_RECORDS FOR PROCESSING_:
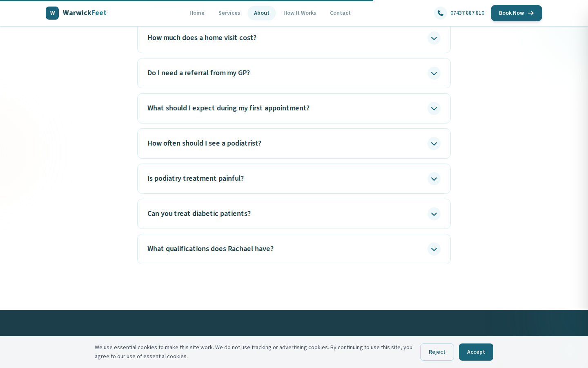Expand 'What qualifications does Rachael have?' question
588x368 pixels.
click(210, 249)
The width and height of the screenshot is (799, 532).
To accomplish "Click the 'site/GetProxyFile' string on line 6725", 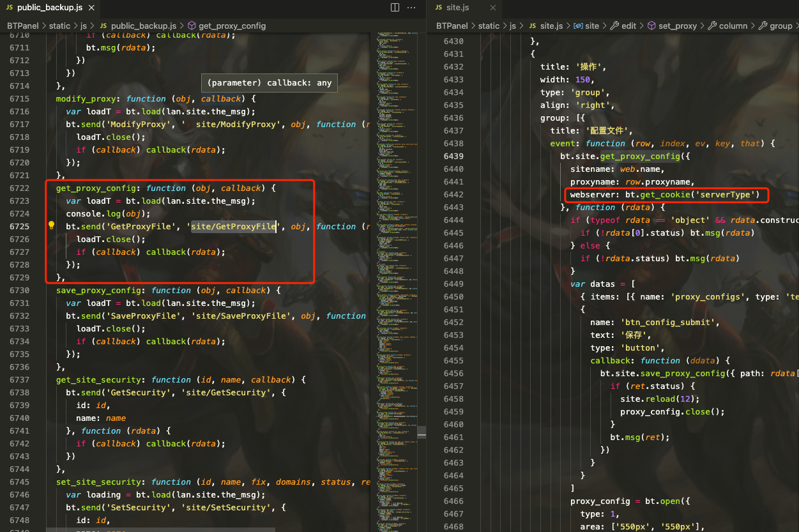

...

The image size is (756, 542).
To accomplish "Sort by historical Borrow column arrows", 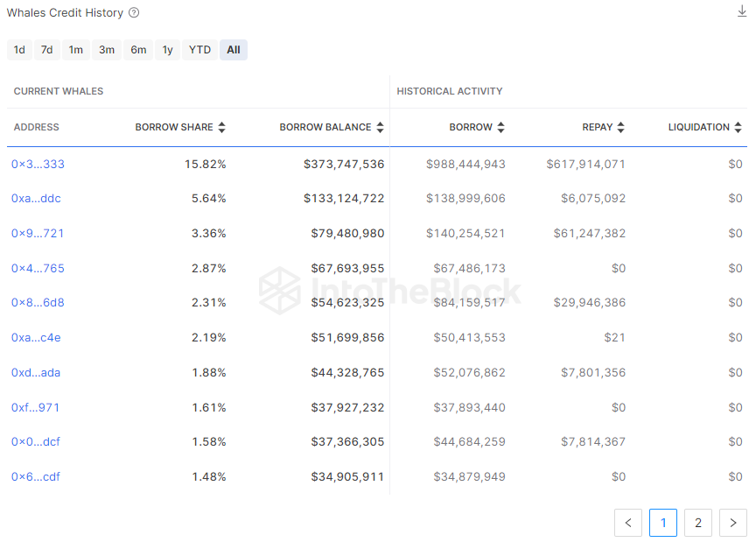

_TASK OBJECTIVE_: Give back, exactly and without pictures, the stretch of the records above from the line containing "The width and" through the line containing "the 'site/GetProxyFile' string", with both end lines included.

_ANSWER SECTION_:
The width and height of the screenshot is (799, 532).
To accomplish "Click the 'site/GetProxyFile' string on line 6725", 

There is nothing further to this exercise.